▸ **What you are asked to do**
From the records, return each line that has the word "Image" in it.

+++ Material provided +++

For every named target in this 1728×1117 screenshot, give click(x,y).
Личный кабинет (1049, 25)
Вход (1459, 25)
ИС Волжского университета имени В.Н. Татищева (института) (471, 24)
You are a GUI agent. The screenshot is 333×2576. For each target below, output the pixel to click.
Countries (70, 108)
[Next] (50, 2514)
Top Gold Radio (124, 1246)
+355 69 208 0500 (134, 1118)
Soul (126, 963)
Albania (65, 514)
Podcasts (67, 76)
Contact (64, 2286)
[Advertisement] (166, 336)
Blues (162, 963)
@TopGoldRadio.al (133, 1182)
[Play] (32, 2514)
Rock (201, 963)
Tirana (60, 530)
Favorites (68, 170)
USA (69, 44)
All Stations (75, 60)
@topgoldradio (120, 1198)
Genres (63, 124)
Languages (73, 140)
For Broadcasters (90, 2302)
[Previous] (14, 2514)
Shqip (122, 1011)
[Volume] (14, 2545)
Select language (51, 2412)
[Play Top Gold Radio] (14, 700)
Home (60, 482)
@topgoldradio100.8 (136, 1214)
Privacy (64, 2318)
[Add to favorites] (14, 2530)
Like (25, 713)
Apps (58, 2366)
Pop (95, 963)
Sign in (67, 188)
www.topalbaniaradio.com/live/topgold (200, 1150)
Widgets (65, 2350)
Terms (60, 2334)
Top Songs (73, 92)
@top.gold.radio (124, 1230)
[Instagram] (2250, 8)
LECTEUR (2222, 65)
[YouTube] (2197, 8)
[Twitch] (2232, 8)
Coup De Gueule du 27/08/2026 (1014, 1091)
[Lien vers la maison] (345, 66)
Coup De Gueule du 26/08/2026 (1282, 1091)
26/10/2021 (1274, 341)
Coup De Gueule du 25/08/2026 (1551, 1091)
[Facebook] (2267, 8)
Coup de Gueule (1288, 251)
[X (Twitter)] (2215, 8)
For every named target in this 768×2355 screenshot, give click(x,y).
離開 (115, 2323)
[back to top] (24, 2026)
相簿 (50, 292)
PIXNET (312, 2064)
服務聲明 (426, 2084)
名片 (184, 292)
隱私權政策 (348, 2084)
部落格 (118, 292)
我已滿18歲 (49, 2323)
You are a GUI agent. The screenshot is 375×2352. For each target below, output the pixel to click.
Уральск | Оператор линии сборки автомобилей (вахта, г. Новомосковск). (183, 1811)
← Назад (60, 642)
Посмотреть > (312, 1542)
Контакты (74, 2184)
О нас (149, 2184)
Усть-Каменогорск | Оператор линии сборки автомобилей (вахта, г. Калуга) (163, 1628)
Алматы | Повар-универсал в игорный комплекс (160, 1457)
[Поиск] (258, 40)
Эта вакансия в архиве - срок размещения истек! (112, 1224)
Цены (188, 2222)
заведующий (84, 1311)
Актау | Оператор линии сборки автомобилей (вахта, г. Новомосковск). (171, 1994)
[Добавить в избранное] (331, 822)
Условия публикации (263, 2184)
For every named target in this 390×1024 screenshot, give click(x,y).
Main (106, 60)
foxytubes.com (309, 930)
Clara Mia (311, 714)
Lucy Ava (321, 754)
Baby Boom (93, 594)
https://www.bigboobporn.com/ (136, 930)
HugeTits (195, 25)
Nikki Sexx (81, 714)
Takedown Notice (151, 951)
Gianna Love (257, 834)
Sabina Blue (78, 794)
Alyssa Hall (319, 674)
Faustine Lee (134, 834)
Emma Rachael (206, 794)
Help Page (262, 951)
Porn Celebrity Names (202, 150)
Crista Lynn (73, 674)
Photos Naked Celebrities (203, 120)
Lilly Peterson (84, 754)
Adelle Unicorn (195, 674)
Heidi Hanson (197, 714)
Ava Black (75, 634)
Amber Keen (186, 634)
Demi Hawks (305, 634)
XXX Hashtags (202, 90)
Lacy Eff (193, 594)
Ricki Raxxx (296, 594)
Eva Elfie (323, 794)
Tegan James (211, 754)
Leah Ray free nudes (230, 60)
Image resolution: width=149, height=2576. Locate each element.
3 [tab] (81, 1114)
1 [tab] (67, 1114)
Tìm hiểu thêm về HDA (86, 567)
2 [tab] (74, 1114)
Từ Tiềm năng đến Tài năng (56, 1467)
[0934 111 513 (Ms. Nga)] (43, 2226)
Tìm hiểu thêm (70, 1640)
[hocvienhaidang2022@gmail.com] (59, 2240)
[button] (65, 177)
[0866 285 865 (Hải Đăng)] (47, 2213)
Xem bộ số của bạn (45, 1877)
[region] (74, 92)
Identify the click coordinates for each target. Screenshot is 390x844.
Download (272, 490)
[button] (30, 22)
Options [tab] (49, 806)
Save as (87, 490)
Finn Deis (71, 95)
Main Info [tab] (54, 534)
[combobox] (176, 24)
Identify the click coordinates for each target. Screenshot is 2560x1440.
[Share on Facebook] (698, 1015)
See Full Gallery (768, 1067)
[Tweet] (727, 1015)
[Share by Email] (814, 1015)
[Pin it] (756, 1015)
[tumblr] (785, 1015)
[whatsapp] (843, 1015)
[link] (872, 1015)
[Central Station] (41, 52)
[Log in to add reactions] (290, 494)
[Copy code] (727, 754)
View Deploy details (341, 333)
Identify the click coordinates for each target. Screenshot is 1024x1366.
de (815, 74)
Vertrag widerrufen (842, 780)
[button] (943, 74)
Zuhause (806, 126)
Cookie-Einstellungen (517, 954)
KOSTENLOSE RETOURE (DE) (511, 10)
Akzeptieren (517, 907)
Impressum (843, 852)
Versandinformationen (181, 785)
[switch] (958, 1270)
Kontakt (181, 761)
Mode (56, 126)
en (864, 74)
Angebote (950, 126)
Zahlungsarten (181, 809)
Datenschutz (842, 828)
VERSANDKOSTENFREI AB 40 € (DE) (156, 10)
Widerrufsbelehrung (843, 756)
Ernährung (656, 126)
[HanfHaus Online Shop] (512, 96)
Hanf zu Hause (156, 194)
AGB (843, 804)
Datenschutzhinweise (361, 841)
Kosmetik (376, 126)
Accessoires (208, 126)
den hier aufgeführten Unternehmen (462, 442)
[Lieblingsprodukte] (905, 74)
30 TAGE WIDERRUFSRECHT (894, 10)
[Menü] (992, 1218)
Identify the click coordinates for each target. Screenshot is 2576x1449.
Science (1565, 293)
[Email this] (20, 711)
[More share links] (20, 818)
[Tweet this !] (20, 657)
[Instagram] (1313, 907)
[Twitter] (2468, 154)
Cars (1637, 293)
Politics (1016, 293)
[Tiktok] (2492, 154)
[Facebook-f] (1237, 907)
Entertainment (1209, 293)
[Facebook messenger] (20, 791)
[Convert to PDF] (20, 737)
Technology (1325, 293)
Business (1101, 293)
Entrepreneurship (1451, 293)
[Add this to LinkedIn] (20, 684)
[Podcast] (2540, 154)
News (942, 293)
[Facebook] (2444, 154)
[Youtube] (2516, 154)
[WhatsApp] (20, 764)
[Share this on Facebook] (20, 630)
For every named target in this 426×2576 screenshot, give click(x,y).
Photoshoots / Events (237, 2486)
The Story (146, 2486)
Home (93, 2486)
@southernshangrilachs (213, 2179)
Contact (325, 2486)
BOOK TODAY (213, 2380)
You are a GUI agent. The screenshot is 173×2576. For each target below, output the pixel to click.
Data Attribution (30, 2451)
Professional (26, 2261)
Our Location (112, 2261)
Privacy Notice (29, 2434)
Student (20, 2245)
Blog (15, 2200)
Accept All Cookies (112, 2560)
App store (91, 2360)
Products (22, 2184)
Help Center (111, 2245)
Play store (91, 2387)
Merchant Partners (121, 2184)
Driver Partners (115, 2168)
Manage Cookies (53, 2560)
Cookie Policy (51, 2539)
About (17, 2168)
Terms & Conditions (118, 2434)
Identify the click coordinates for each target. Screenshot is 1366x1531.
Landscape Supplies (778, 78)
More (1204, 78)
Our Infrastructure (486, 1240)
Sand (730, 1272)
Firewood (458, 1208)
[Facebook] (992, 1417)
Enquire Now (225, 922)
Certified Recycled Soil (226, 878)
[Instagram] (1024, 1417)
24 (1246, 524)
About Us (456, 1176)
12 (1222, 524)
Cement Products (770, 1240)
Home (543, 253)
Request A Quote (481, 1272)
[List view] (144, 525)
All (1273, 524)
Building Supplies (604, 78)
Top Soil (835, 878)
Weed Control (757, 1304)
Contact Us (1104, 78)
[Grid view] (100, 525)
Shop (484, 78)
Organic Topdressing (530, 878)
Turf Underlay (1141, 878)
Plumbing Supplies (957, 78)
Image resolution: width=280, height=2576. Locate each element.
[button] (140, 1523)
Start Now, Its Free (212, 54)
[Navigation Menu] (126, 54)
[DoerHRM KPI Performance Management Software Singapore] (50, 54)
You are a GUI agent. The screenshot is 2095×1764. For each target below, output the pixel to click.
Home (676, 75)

+++

▸ **Output below**
Image resolution: width=149, height=2576. Locate each element.
Image resolution: width=280, height=2576. Locate each element.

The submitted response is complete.